Exercise material:
--- --- ---
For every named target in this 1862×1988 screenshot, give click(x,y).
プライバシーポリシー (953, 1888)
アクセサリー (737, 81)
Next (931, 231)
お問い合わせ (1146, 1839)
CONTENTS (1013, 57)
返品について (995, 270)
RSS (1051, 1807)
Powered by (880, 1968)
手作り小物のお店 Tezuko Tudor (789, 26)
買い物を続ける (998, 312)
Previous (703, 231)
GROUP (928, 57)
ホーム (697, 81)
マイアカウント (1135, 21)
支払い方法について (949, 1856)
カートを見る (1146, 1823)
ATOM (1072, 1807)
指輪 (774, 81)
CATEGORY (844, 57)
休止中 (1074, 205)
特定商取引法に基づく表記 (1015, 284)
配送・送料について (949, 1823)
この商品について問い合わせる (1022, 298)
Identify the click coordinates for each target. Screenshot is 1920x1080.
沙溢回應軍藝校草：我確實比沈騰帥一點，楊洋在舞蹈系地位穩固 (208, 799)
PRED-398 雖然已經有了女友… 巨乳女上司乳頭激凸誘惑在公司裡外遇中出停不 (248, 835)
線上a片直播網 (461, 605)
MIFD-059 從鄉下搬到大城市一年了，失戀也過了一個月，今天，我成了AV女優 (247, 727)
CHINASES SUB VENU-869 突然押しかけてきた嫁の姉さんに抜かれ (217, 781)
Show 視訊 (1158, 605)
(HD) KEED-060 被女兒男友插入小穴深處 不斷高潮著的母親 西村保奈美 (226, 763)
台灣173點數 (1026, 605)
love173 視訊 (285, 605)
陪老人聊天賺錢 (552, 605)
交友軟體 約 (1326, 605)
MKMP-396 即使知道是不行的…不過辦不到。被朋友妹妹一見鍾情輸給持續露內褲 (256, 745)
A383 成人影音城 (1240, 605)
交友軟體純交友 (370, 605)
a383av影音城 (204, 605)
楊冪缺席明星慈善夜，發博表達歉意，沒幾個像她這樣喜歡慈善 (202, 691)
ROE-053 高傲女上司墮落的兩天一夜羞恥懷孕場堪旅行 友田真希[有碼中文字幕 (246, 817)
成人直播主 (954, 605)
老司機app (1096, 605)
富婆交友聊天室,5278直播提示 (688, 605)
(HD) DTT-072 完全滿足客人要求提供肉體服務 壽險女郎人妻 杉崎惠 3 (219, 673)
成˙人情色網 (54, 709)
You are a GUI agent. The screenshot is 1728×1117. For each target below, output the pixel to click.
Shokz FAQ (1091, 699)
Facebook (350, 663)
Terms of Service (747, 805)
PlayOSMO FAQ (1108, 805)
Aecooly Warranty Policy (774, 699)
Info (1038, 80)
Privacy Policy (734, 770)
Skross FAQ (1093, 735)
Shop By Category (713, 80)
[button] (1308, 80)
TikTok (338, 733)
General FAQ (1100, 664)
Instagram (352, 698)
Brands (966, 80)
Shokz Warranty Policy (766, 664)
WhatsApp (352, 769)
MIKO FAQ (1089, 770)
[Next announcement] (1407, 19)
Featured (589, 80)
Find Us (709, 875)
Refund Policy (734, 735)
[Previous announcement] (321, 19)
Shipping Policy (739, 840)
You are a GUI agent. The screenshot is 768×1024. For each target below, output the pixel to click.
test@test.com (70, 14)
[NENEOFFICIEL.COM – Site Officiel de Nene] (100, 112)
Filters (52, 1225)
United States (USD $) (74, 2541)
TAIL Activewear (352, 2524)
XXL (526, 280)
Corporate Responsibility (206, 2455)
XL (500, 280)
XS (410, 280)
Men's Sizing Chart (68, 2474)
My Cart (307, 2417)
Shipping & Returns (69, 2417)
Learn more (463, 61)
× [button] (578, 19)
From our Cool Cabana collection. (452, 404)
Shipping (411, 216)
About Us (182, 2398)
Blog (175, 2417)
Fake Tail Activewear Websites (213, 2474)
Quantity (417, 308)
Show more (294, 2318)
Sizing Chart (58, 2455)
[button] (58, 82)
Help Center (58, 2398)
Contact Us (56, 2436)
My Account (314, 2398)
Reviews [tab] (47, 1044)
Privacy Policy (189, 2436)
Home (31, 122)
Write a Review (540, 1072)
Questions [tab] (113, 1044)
--- --- ---
Work to complete:
What lines in the material above include "Activewear"? Copy every one of them.

Result below:
TAIL Activewear (352, 2524)
Fake Tail Activewear Websites (213, 2474)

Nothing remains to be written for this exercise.